I used to be a big believer in the transformative power of digital data in medicine. In fact, I devoted the past decade of my life to assisting the “movement” towards better record keeping and shared data. It seemed intuitive that breaking down the information silos in healthcare would be the first logical step in establishing price transparency, promoting evidence-based practices, and empowering patients to become more engaged in their care decisions. Unfortunately I was very wrong.
Having now worked with a multitude of electronic medical records systems at hospitals around the country, one thing is certain: they are doing more harm than good. I’m not sure that this will change “once we get the bugs out” because the fundamental flaw is that electronic medical records require data entry and intelligent curation of information, and that becomes an enormous time-suck for physicians.

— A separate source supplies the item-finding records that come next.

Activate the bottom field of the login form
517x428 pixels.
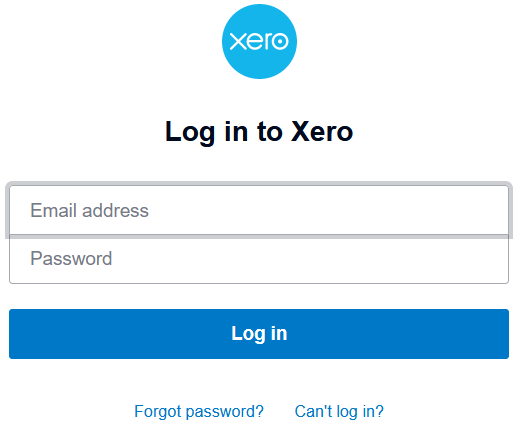(259, 259)
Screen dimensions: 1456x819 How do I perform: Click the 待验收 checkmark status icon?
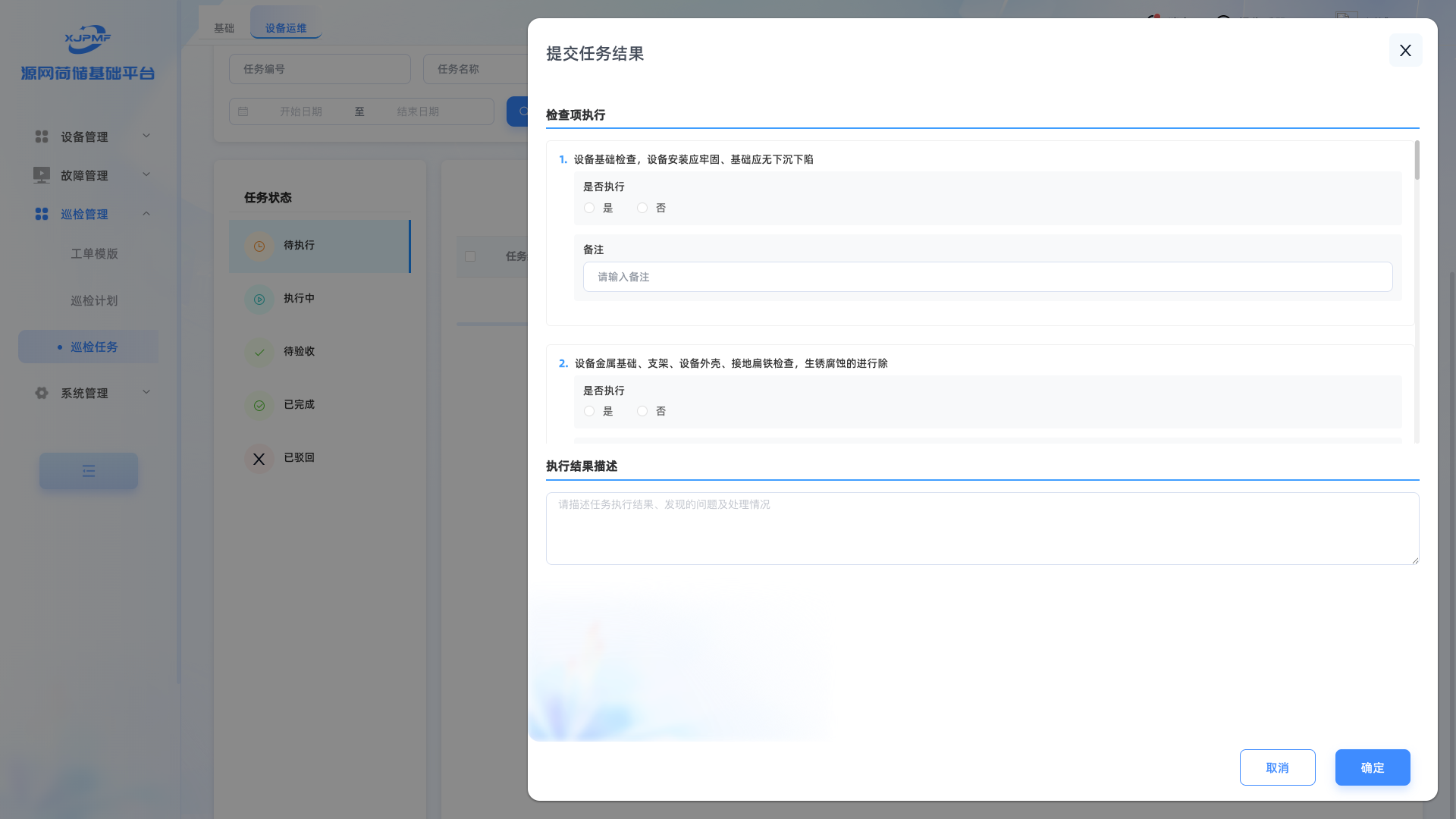[259, 353]
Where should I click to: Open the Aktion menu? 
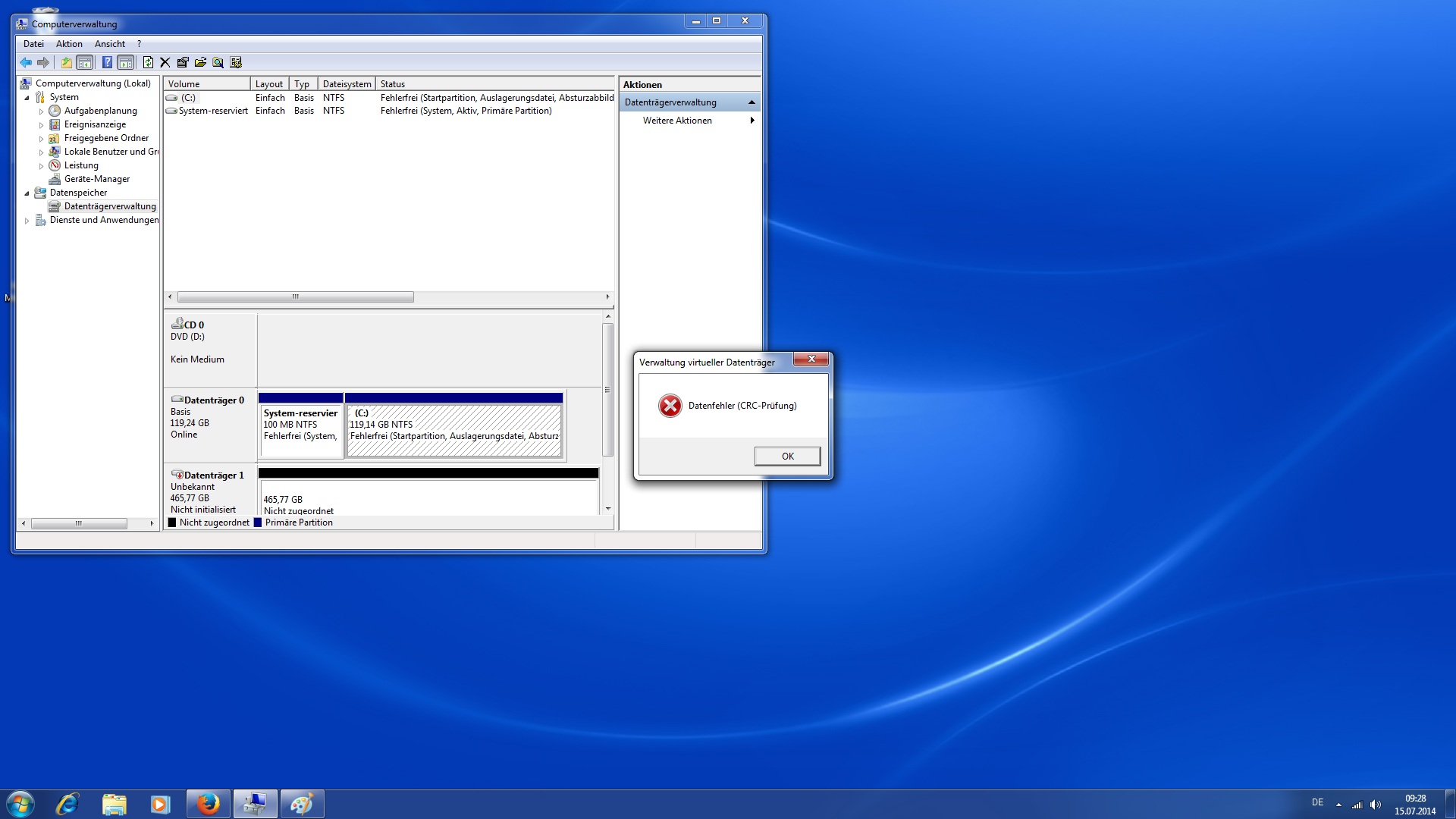pos(69,44)
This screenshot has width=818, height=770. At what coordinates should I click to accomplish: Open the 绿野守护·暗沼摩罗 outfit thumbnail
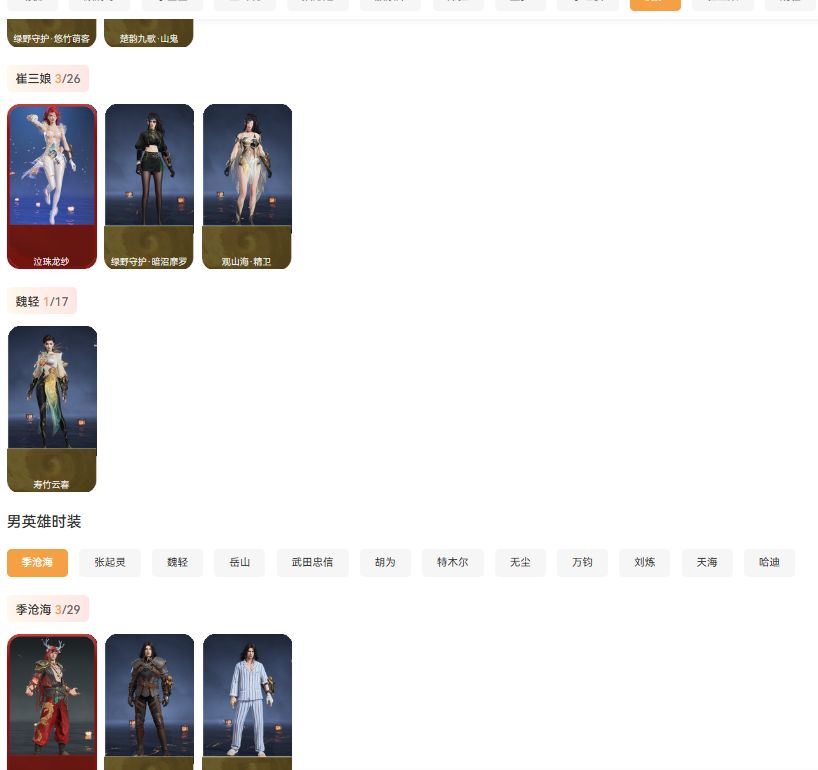click(149, 186)
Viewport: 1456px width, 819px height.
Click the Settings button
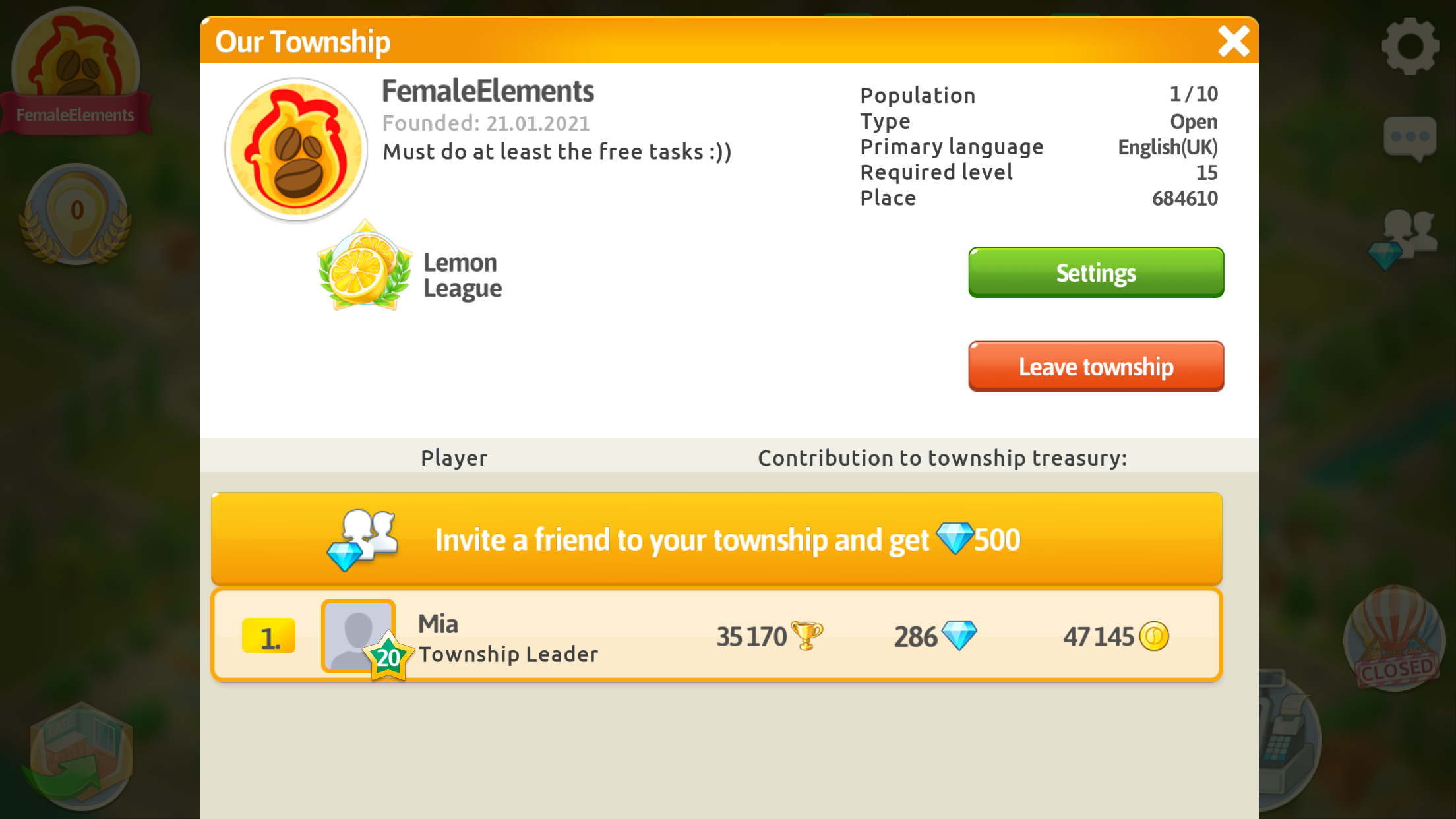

It forces us away from human interaction, thus reducing our patients’ chances of getting a correct diagnosis and sensible treatment plan.
How bad is it? The reality on the ground is that most hospitals are struggling enormously with EMR implementation. There are large gaps in the technology’s ability to handle information transfer, resulting in increased costs in the hundreds of millions of dollars per small hospital system, not to mention the tragically hilarious errors that are introduced into patient records at break neck pace.
At one hospital, the process for discharging a patient requires that the physician type all the discharge summary information into the EMR and then read it into a dictation system so that it can be transcribed by a team in India (cheaper than US transcription service) and returned to the hospital in another part of the EMR. The physician then needs to go into the new document and remove all the typos and errant formatting so that it resembles their original discharge summary note. In one of my recent notes the Indian transcriptionist misheard my word for “hydrocephalus” and simply entered “syphilis” as the patient’s chief diagnosis. If I hadn’t caught the error with a thorough reading of my reformatted note, who knows how long this inaccurate diagnosis would have followed the poor patient throughout her lifetime of hospital care?
Another hospital has an entire wing of its main building devoted to an IT team. I accidentally discovered their “Star Trek” facility on my way to radiology. Situated in a dark room surrounded by enough flat panel monitors to put a national cable network to shame, about 40 young tech support engineers were furiously working to keep the EMR from crashing on a daily basis – an event which halts all order processing from the ER to the ICU. Ominous reports of the EMR’s instability were piped over the entire hospital PA system, warning staff when they could expect screen freezes and data entry blockages. Doctors and nurses scurried to enter their orders and complete documentation during pauses in the network overhaul. It was like a scene from a futuristic movie where humans are harnessed for work by a centralized computer nexus.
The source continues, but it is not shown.